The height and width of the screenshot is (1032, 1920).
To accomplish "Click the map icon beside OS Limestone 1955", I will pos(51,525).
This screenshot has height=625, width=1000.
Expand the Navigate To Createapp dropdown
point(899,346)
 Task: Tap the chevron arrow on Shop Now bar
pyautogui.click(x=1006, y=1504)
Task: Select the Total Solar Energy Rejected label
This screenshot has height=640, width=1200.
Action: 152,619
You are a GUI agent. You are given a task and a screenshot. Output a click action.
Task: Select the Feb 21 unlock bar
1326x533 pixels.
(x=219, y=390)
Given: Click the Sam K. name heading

════════════════

▶ [Exercise]:
Arrange every line of the records above as a Markdown table with two columns, No. and Line, numbering each row and leaving out any blank lines.

▶ [Exercise result]:
| No. | Line |
|---|---|
| 1 | The height and width of the screenshot is (1032, 1920). |
| 2 | To accomplish "Click the map icon beside OS Limestone 1955", I will pos(51,525). |
| 3 | This screenshot has height=625, width=1000. |
| 4 | Expand the Navigate To Createapp dropdown |
| 5 | point(899,346) |
| 6 |  Task: Tap the chevron arrow on Shop Now bar |
| 7 | pyautogui.click(x=1006, y=1504) |
| 8 | Task: Select the Total Solar Energy Rejected label |
| 9 | This screenshot has height=640, width=1200. |
| 10 | Action: 152,619 |
| 11 | You are a GUI agent. You are given a task and a screenshot. Output a click action. |
| 12 | Task: Select the Feb 21 unlock bar |
| 13 | 1326x533 pixels. |
| 14 | (x=219, y=390) |
| 15 | Given: Click the Sam K. name heading |